Also on December 17, 2008, the Board of Directors of Minrad approved the Company’s entry into Indemnification Priority Agreements with certain of its directors, Jeffrey Ferrell, Brett Zbar, David DiGiacinto and Donald Farley, which provide that in the event that the director is entitled to indemnification from the Company and from another entity with which he is associated, the indemnification by the Company shall take priority.
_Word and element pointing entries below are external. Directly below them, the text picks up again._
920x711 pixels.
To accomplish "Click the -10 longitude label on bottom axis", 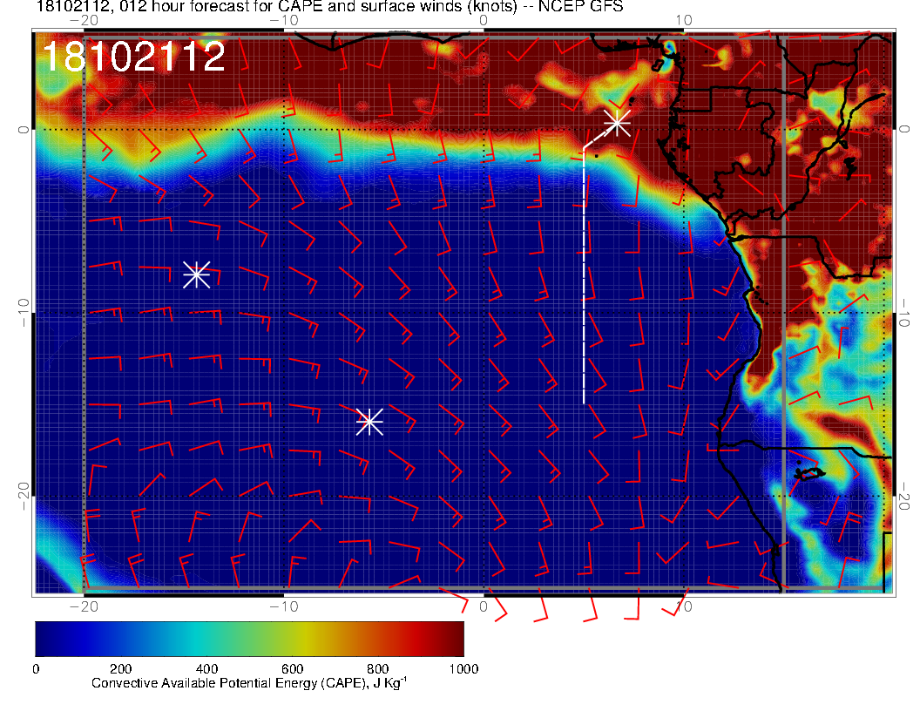I will click(x=284, y=606).
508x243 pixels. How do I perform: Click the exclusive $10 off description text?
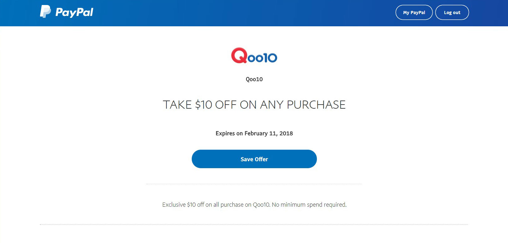click(254, 204)
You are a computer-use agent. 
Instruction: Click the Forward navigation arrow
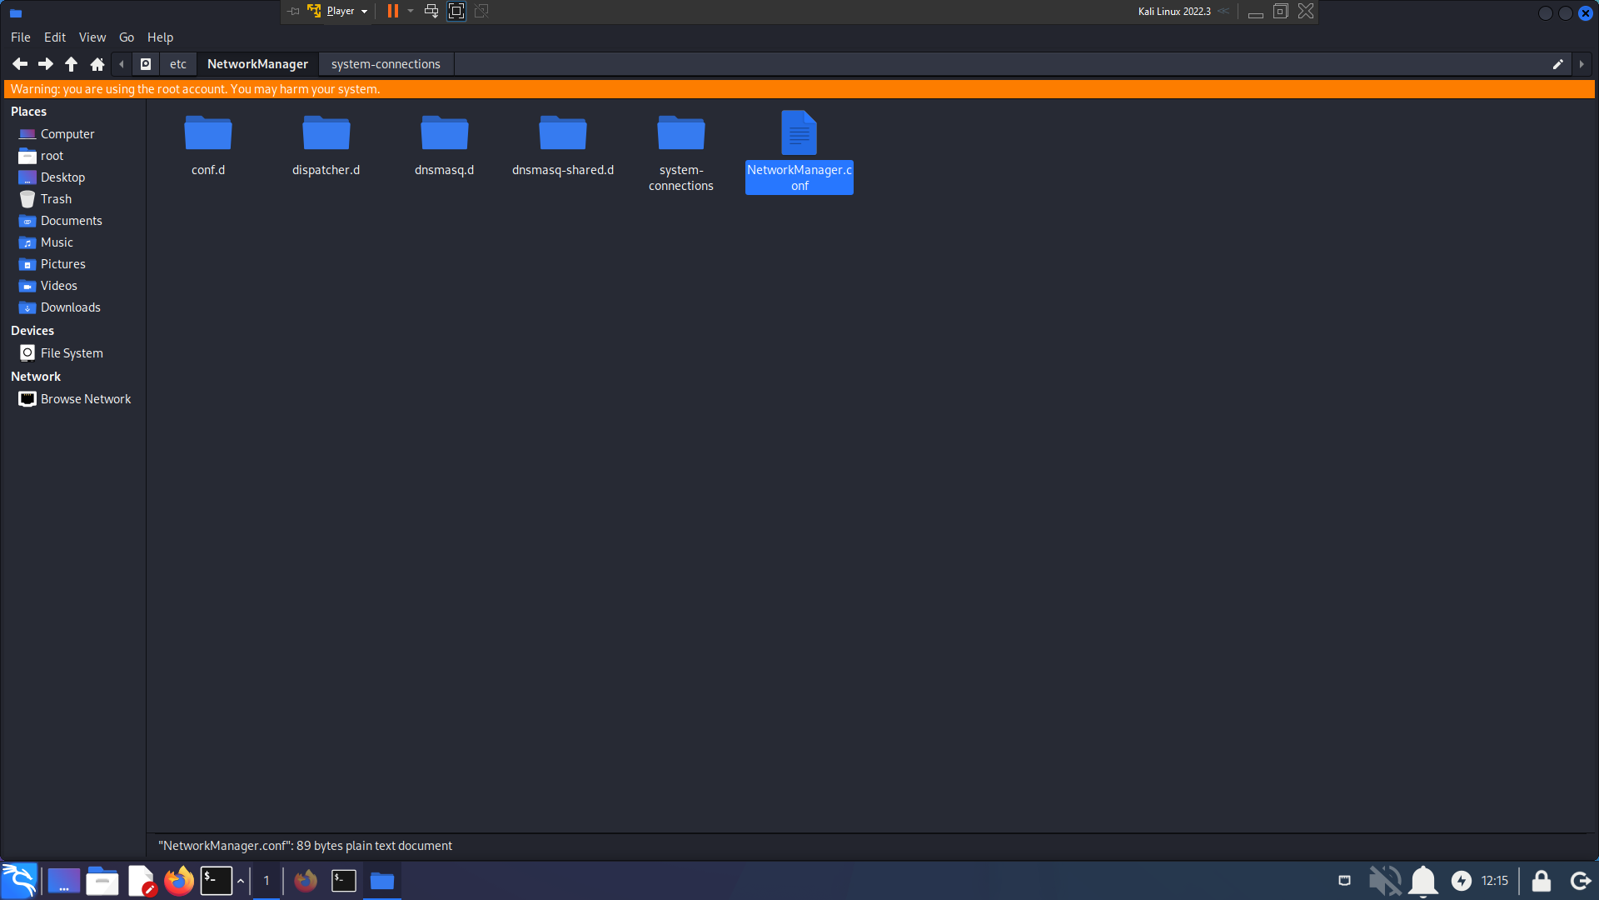point(46,64)
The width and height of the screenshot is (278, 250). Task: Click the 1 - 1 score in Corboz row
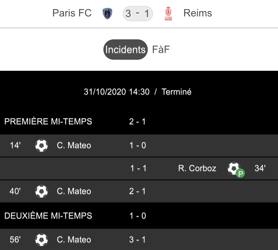coord(138,168)
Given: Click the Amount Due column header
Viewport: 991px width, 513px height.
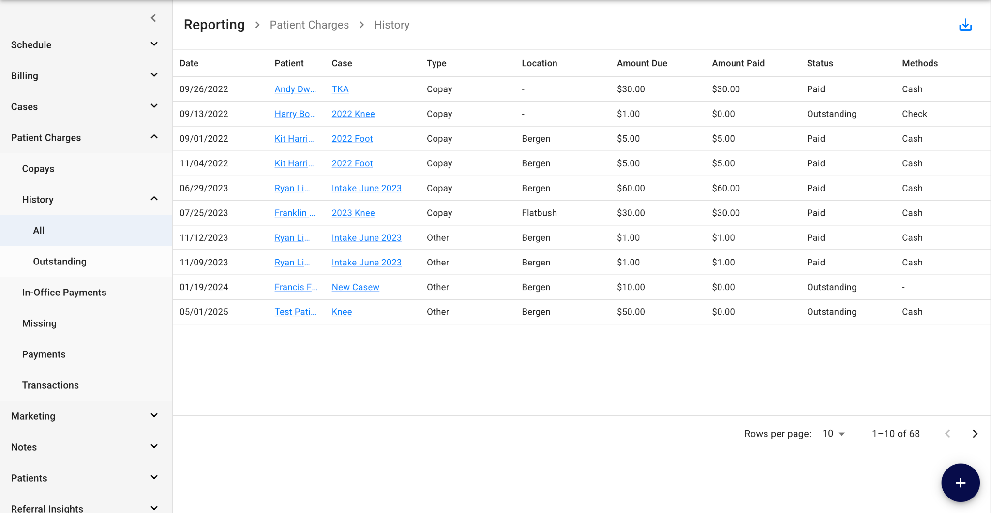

The form of Indemnification Priority Agreement is attached as Exhibit 10.3.
On December 17, 2008 the Board of Directors of Minrad International also approved, to the extent legally permissible, the amendment of existing stock option plans of the Company (“Stock Plans”) and outstanding option agreements to acquire common stock of Minrad (“Common Stock”) as follows:
Notwithstanding anything in the option agreement to the contrary, in the event of the merger of the Company with another entity in which the stockholders of the Company will receive consideration in a form other than shares of the successor or surviving entity:
| (a) | | the option, whether or not then exercisable or vested, will automatically accelerate so that this option will, immediately prior to the effective time of the Merger, become fully vested and fully exercisable for all the shares of Common Stock at the time subject to the option and may be exercised by the holder thereof for any and all of such shares as fully vested shares of Common Stock, without regard to any vesting or installment exercise provisions otherwise contained therein, and |
|
| (b) | | to the extent the option remains unexercised immediately prior to the effective time, the option will be cancelled as of the effective time in exchange for the right of the holder to receive, as the sole and complete consideration for the cancellation of the option and in lieu of any interest in or right to receive Common Stock of the Company or any substitute option or right in the common stock of its successor or the survivor following the merger, an amount in cash in respect thereof equal to the product of (i) as applicable, the excess,if any, of the per share merger consideration over the per share exercise price of the option, multiplied by (ii) the number of shares of Common Stock subject to the option. |
If the exercise price per share of the unexercised option equals or exceeds the per share merger consideration, the cash amount payable under the preceding clause (b) will be $10.00 in the aggregate for the total number of such options.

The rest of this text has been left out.